Потом, кряхтя и ругаясь, Зарян вытащил из чулана бочонок с маслом и откатил его к срубу.
– Вот жалость-то… – бурчал дед. – Из-за этих басурман приходится добро изводить.
– Вы что, – не понял Микулка, – собираетесь доброе масло наземь вылить? Эх… Был бестолковым, бестолковым и остался. – не зло буркнул дед. – А стрелять ты в темноту будешь? Возьми лучше тряпиц в избе, обмакни в масло и обмотай несколько стрел для розжигу.
Когда звезды туманными пятнами пробились сквозь пелену облаков, все было готово к обороне. Старик и Микулка в избу заходить не стали, развели костер у частокола и подвесили над ним котелок с ароматными щами. От костра веяло приятным теплом, ветер стих, позволяя искрам вздыматься к небу огненным столбом.
На миг небо перекрыла огромная тень.
– Змей в Степь полетел, – пояснил Зарян вздрогнувшему Микулке, – печенежским барашком разжиться. А то и бычком. Знавал я в западных скалах одного. Махонького… С пятерых быков, не больше. Мамка его загинула где-то, так мы с ним подружились, можно сказать я его на крыло ставил, заместо мамки. Глупые они, аки курицы, но всякой твари свое место под солнцем есть, или под луной. Может это он и есть…
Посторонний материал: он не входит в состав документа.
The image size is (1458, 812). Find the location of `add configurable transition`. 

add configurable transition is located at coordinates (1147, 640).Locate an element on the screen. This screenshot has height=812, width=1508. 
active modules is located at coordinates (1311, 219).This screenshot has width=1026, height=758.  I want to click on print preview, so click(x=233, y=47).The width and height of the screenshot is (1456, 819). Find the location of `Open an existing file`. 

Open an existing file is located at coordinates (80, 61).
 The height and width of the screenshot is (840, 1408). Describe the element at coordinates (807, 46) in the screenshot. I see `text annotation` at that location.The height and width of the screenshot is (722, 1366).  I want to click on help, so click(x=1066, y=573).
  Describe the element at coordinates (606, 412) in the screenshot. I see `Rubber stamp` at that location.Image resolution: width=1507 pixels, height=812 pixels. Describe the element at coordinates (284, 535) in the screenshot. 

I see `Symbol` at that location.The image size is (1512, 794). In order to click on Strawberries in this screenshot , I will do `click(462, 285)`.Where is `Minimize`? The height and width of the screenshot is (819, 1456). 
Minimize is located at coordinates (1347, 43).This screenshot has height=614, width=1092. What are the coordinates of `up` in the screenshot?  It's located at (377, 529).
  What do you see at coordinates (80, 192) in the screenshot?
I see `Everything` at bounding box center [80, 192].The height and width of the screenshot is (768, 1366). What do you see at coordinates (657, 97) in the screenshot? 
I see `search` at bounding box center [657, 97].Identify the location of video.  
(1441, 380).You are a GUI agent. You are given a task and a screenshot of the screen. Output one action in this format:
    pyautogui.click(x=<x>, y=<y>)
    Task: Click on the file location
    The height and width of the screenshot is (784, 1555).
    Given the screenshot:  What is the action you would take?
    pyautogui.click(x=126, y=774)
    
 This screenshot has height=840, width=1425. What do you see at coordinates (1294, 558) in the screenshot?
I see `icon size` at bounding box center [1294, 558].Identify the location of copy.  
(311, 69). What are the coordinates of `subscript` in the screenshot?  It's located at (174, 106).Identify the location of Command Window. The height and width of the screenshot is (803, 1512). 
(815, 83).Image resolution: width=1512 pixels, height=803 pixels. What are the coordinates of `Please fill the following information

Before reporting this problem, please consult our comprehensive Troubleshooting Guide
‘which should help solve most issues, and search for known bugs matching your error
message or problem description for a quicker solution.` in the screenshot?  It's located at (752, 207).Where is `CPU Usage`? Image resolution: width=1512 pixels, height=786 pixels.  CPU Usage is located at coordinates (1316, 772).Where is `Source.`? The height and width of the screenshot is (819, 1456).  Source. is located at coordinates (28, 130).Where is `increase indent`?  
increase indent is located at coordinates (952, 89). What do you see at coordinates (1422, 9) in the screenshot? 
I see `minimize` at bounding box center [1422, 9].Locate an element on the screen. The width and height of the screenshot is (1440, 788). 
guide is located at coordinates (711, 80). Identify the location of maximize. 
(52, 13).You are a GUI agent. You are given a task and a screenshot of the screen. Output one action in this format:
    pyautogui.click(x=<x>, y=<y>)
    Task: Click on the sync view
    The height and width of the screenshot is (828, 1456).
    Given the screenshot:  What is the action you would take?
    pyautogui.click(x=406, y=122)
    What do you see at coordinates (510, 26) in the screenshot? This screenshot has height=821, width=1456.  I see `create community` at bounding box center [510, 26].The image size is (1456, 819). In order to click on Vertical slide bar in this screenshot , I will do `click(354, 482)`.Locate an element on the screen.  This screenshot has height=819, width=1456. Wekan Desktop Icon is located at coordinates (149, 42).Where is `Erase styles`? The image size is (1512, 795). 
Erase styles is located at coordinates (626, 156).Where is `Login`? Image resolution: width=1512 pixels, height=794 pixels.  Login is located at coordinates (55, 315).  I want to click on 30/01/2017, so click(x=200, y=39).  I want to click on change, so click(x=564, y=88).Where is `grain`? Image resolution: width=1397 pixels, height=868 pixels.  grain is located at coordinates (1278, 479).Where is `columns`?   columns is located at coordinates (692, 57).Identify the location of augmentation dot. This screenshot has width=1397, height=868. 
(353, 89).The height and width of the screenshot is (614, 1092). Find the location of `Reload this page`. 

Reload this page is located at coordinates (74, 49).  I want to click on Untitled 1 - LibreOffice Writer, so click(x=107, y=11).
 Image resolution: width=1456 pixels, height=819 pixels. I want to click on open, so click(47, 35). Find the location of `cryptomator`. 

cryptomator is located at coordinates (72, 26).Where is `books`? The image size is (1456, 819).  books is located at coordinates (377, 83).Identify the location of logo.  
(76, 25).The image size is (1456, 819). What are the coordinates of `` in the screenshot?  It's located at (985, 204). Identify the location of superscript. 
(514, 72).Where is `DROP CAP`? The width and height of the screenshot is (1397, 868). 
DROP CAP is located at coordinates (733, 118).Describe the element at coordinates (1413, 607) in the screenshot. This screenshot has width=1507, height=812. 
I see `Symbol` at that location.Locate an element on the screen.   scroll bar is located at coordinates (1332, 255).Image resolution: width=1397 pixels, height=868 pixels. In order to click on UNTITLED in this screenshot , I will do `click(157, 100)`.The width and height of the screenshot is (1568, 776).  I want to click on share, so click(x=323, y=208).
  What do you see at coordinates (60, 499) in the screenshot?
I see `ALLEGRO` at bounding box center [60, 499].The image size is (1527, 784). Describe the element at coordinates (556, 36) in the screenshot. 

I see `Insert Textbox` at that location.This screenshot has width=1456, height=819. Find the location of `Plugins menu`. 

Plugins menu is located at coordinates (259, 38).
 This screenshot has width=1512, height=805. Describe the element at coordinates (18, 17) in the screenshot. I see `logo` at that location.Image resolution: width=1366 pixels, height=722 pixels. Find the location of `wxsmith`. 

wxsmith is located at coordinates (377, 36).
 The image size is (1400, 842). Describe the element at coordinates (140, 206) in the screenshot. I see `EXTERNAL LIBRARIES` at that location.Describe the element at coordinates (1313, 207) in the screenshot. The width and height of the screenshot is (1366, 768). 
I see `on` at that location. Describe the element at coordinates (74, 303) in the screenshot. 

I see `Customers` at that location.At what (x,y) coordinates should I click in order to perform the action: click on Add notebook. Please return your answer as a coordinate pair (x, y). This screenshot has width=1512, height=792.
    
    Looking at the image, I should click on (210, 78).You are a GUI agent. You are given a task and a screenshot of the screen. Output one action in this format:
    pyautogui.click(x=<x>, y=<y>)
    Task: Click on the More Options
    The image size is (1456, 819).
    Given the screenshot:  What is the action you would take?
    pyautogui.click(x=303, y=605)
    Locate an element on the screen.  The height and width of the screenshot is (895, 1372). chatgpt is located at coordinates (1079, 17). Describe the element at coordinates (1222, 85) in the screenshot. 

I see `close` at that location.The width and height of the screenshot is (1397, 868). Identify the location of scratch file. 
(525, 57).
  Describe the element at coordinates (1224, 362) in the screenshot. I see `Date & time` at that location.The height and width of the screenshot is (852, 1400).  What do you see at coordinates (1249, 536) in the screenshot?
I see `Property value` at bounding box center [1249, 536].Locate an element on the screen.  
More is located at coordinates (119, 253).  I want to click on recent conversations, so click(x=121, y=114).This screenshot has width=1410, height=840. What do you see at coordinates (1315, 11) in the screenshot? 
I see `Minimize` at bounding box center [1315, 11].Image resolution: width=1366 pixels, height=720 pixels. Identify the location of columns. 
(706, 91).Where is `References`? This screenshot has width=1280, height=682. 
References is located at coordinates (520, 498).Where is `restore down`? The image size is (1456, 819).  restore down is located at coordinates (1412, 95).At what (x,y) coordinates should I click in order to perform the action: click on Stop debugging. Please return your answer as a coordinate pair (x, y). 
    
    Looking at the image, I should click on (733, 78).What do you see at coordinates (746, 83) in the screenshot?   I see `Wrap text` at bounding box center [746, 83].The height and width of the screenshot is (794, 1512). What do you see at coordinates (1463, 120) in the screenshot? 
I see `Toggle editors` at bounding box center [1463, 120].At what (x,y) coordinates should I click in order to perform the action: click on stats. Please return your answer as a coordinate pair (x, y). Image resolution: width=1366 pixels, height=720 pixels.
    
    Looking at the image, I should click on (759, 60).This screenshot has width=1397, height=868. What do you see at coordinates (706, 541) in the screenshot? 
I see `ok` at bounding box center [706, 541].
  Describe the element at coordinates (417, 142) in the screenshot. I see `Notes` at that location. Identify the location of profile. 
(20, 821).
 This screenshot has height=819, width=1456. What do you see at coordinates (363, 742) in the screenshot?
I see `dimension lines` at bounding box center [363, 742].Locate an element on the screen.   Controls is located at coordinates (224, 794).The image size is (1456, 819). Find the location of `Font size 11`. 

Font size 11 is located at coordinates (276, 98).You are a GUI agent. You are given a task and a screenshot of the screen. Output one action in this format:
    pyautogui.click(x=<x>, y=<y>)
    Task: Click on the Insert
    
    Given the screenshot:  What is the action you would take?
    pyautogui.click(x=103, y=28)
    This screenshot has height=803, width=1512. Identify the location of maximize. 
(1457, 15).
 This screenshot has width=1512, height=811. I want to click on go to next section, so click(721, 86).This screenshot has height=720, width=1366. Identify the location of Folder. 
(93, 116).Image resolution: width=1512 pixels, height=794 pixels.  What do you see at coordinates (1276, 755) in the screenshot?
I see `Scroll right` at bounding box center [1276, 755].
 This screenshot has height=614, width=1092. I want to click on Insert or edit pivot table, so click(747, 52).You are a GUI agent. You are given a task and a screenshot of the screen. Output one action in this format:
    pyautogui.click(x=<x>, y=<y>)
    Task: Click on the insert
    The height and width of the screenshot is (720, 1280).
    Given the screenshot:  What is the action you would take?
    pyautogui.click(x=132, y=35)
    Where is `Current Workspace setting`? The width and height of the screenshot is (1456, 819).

С юга раздался приглушенный конский топот.
– Все… – нахмурившись произнес старик. – Дождались. Заливай костер и бегом к частоколу. Я лук возьму и в миг буду. Одну головню оставь горящей, от нее будешь стрелы запаливать.
Микулка затрусился мелкой дрожью, это с ознобом выходило беспокойство прошедшего дня. "А ведь я боюсь…" – со стыдом подумал он. – "Днем не боялся, только зол был, а сейчас боязно". Он подхватил лук, закинул за спину колчан и, подгоняемый страхом, рванулся к частоколу. Почти сразу его догнал дед Зарян. Они прислонились к бревнам и через прорубленные бойницы взглянули на сруб.
– Сейчас их увидим на фоне моря. – шепнул старик. – Коль ухо меня не оболгало, так их человек пятьдесят, не боле.